World petroleum prices have tumbled and the Indian economy can breathe a lot easier compared to a year ago. Yet, the prices of daily necessities remain unconscionably high. Jobs are not being created. Income-generating avenues for the poor are being whittled down by downsizing schemes like National Rural Employment Guarantee Act. Subsidies that impact the poor in various ways seem to be heading for a cut.
In short, the Budget is likely to benefit mostly the well-off sections of society. Mr Modi has called himself a “chaiwalla” who has known the downstairs of life as a boy. If that’s really the case, then it has to be said that he is all set to betray his class, and the instrumentality will be the Union Budget.
This will be in line with his present style. During the Lok Sabha election campaign, Mr Modi flew around in the plane of a leading Gujarat industrialist. Nowadays, he seeks to make an impression with the stylish and expensive clothes he wears, changing his attire many times a day, evidently. That seems to mark the man, more than anything else.
In contrast, President Barack Obama, the world’s most powerful government leader, is reported to have just two suits, a blue and a grey, and sticks to an old watch. Gandhiji discarded his Western clothes and got into loincloth. Jawaharlal Nehru, born as an aristocrat, was not ashamed to wear darned collars.
The Prime Minister and his men have overlooked the fact that the Aam Aadmi Party’s sensational win and the BJP’s jolting defeat was brought about by Delhi’s proletariat. Three-fourths of the dalit and the Muslim (whose socio-economic status is the same as that of dalits, according to the Sachar Committee report) voters went with the AAP, although communal propaganda, meant to divide the poor, was rife. When their voting preference crystallised by polling day, the new coalition attracted others, and then there was an avalanche. The most distinctive feature of the Delhi election was the coming together of the poor against Mr Modi’s politics and style.
However, the message seems not to have gone home. It is the poor that the Modi government seems intent to disregard, and pass this off as sensible economics. It will naturally do so at its own peril. While the well-heeled are looking for tax breaks, the less fortunate know from their experience that all the present government has delivered so far is a pervasive atmosphere of communal tension and propaganda, and nothing of the development agenda whose realisation was made to look tantalisingly close through the clever use of words (achche din).
It is now being realised that it is not just the BJP that gains sustenance from Mr Modi’s impressive majority in the Lok Sabha, but also the Rashtriya Swayamsevak Sangh, from whose fount the sutras of the Sangh Parivar flow. Under this regime, the denunciation of Gandhi and the extolling of his assassin has become an everyday affair.

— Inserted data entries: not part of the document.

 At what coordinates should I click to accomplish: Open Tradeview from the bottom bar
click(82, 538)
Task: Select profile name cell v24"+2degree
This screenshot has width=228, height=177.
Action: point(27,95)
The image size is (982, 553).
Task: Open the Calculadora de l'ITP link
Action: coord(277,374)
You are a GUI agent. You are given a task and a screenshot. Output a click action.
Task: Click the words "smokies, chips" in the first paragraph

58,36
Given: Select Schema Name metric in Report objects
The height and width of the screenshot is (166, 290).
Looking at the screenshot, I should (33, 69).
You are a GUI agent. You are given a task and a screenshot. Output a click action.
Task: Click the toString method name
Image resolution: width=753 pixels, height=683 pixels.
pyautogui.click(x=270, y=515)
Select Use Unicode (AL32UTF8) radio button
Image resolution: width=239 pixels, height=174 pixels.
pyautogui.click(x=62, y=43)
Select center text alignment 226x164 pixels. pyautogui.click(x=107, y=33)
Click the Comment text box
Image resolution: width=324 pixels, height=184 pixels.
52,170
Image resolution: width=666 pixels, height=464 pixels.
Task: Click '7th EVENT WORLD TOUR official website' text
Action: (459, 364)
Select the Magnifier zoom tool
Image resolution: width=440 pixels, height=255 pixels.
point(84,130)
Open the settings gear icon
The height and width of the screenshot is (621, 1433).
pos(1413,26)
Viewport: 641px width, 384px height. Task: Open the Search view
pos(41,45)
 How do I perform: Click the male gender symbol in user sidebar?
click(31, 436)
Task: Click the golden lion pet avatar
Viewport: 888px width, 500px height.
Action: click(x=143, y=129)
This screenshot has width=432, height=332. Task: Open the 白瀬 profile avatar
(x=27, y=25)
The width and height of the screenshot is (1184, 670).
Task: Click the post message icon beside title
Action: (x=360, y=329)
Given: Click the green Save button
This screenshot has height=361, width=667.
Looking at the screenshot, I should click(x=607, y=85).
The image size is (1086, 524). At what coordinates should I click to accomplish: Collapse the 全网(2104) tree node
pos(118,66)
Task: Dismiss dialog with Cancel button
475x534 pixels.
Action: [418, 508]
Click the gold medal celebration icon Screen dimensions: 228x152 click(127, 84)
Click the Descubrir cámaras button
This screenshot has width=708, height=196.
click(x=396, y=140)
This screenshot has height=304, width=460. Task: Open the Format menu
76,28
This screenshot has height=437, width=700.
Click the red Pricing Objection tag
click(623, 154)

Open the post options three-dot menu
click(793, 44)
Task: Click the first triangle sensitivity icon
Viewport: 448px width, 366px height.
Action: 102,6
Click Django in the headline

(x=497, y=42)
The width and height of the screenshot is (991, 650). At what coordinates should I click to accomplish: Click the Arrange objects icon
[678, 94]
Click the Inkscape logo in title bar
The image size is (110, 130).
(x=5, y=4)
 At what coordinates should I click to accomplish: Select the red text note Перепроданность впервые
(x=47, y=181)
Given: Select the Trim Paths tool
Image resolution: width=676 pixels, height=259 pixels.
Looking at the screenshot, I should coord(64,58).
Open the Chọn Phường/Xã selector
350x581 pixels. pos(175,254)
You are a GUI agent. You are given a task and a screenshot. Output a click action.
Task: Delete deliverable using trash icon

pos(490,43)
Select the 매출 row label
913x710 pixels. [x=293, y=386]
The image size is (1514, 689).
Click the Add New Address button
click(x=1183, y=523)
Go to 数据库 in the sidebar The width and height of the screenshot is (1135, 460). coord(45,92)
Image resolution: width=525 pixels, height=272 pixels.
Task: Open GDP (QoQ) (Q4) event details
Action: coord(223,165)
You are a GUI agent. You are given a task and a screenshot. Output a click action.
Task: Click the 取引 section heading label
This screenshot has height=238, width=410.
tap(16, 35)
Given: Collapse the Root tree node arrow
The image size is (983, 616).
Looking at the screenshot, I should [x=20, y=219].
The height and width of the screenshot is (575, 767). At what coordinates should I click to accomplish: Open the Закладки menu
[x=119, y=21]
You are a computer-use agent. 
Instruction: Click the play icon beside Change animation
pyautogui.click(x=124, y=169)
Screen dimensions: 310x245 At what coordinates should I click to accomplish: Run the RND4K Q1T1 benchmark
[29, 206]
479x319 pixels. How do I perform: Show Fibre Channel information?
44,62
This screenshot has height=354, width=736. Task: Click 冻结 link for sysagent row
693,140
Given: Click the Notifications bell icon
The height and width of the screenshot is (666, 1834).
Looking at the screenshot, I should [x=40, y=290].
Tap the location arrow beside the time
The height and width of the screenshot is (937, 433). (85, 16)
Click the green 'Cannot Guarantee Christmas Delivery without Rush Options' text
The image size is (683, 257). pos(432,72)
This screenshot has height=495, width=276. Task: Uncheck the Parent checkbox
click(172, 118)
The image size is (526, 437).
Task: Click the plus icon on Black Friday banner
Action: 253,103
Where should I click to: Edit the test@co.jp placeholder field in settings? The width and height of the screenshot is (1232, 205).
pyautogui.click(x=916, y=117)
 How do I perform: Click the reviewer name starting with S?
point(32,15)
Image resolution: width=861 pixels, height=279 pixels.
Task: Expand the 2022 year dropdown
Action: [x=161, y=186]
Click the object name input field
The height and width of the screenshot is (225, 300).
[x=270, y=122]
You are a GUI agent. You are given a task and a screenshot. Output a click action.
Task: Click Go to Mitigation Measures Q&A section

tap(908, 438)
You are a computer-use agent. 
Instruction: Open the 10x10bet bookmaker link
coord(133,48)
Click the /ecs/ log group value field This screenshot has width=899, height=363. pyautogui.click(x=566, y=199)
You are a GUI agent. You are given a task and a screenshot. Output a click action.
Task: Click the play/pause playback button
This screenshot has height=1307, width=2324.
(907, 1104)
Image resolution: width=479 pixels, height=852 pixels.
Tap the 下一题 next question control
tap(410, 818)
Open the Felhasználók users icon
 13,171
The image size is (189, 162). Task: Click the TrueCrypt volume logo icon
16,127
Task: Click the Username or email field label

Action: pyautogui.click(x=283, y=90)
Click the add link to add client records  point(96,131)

This is more than anyone had bargained for, and goes well beyond the BJP’s call of a Congress-mukt Bharat, or India freed of the (canker) of the Congress Party, which the saffron party has been propagating energetically of late. The RSS chief Mohan Bhagwat has moved from the pedestrian to the pathetic with his recent call (yes, after the Delhi result) of “one country, one language, one people”. In the face of such distortions of our social life and national ethos, the Prime Minister remains tongue-tied.
It is time he stood up to counter any attempt to cause injury to the spirit of the Constitution. Remaining mum is not an option. The Prime Minister has to stand up and be counted.